TASK DETAILS:
Transcribe the records that follow, keeping every word as it stands.

RECORDS:
__________

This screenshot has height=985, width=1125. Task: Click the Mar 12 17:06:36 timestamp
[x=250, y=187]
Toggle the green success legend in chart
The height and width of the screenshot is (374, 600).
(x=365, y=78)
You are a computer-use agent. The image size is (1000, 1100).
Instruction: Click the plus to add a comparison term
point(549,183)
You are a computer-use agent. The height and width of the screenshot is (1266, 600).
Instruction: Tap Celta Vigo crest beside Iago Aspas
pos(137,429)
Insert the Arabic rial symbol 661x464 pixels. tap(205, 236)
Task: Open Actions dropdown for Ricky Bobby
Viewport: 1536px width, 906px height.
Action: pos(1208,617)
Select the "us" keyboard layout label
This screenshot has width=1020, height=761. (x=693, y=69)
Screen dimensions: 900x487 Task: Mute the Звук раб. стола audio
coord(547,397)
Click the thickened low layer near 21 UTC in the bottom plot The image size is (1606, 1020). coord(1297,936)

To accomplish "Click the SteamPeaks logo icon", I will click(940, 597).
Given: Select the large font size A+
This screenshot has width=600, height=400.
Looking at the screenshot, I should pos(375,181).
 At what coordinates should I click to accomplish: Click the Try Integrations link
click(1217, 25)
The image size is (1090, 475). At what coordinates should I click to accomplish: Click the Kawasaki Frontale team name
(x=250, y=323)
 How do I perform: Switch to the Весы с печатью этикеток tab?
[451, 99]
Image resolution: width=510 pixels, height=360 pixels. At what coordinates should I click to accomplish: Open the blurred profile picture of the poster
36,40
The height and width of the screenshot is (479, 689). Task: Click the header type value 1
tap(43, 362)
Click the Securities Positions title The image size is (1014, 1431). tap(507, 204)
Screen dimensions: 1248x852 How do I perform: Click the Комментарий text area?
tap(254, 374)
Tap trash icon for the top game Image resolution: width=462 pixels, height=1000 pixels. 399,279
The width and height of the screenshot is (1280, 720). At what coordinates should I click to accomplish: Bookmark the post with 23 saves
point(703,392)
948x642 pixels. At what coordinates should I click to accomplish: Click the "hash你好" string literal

__________

RESULT BELOW:
This screenshot has height=985, width=1125. Task: Click the Mar 12 17:06:36 timestamp
[x=250, y=187]
Toggle the green success legend in chart
The height and width of the screenshot is (374, 600).
(x=365, y=78)
You are a computer-use agent. The image size is (1000, 1100).
Instruction: Click the plus to add a comparison term
point(549,183)
You are a computer-use agent. The height and width of the screenshot is (1266, 600).
Instruction: Tap Celta Vigo crest beside Iago Aspas
pos(137,429)
Insert the Arabic rial symbol 661x464 pixels. tap(205, 236)
Task: Open Actions dropdown for Ricky Bobby
Viewport: 1536px width, 906px height.
Action: pos(1208,617)
Select the "us" keyboard layout label
This screenshot has width=1020, height=761. (x=693, y=69)
Screen dimensions: 900x487 Task: Mute the Звук раб. стола audio
coord(547,397)
Click the thickened low layer near 21 UTC in the bottom plot The image size is (1606, 1020). coord(1297,936)

To accomplish "Click the SteamPeaks logo icon", I will click(940, 597).
Given: Select the large font size A+
This screenshot has width=600, height=400.
Looking at the screenshot, I should pos(375,181).
 At what coordinates should I click to accomplish: Click the Try Integrations link
click(1217, 25)
The image size is (1090, 475). At what coordinates should I click to accomplish: Click the Kawasaki Frontale team name
(x=250, y=323)
 How do I perform: Switch to the Весы с печатью этикеток tab?
[451, 99]
Image resolution: width=510 pixels, height=360 pixels. At what coordinates should I click to accomplish: Open the blurred profile picture of the poster
36,40
The height and width of the screenshot is (479, 689). Task: Click the header type value 1
tap(43, 362)
Click the Securities Positions title The image size is (1014, 1431). tap(507, 204)
Screen dimensions: 1248x852 How do I perform: Click the Комментарий text area?
tap(254, 374)
Tap trash icon for the top game Image resolution: width=462 pixels, height=1000 pixels. 399,279
The width and height of the screenshot is (1280, 720). At what coordinates should I click to accomplish: Bookmark the post with 23 saves
point(703,392)
948x642 pixels. At what coordinates should I click to accomplish: Click the "hash你好" string literal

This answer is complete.